Anything that would be a conflict for a COE Addressee will also be a conflict if it is related to a member of his or her family or a close relative. Examples of conflict of interest situations, if material, include the following:
- any relationship with a contractor or supplier that could compromise the ability to transact business on a professional, impartial and competitive basis or influence decisions to be made by any CSR Group company;
- any consulting or employment relationship with any customer, supplier or competitor; and
- any outside business activity that detracts from an individual's ability to devote appropriate time and attention to his or her responsibilities with the Company.
Each COE Addressee shall promptly report any breach thereof in writing to: (a) the chairman of the Audit Committee in the case of: (i) the Executive Directors (ii) the Chief Financial Officer, (iii) the Internal Auditor and (iv) the Deputy Chief Financial Officer, and (b) the Chief Financial Officer in the case of any other COE Addressee.
No person reporting in good faith a suspected breach of conflicts of interest should be concerned about retaliation by the Company or its leadership. Any job holder or person involved in retaliation will be subject to the sanctions referred to below.

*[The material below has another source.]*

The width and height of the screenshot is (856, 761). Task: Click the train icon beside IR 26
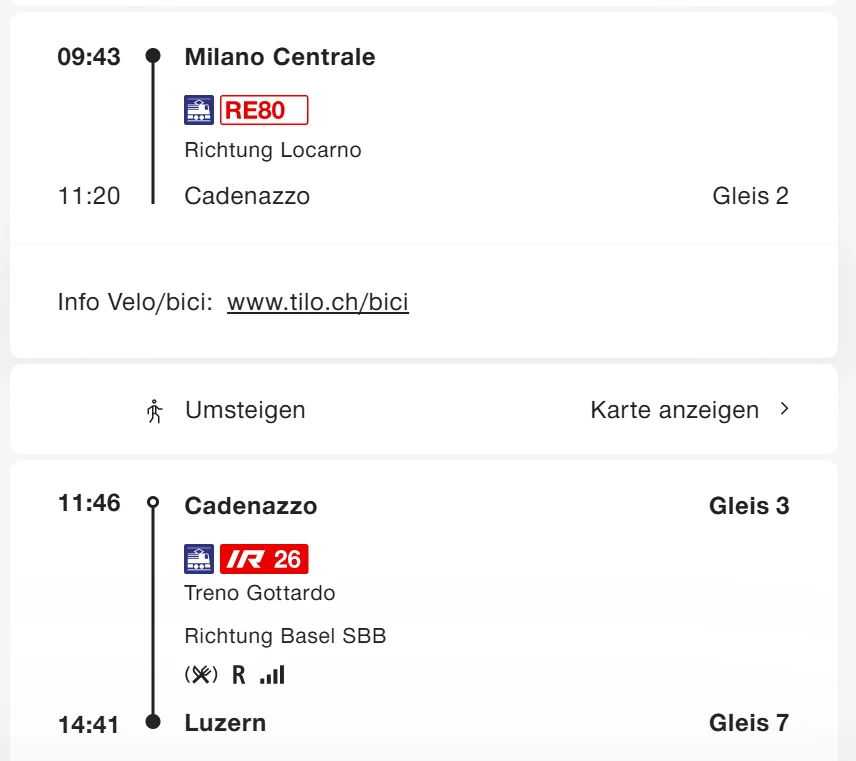pos(199,559)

Each COE Addressee is held accountable for the full compliance with this Code with respect to any issues within his or her control. Sanctions for a breach of this Code shall be determined by: (i) the Board of Directors of the Company where it concerns the Executive Directors of CSR plc and (ii) the Audit Committee where it concerns any other COE Addressee. Sanctions may include serious disciplinary action, removal from office and dismissal as well as other remedies, all to the extent permitted by law and as appropriate under the circumstances.
5. Miscellaneous and Waivers
No waiver of any provision of this Code shall be valid unless provided in writing by the chairman of the Audit Committee and with the prior approval of the Audit Committee.
The provisions of this Code can be amended and supplemented from time to time as determined by the Audit Committee or the Board of Directors of the Company.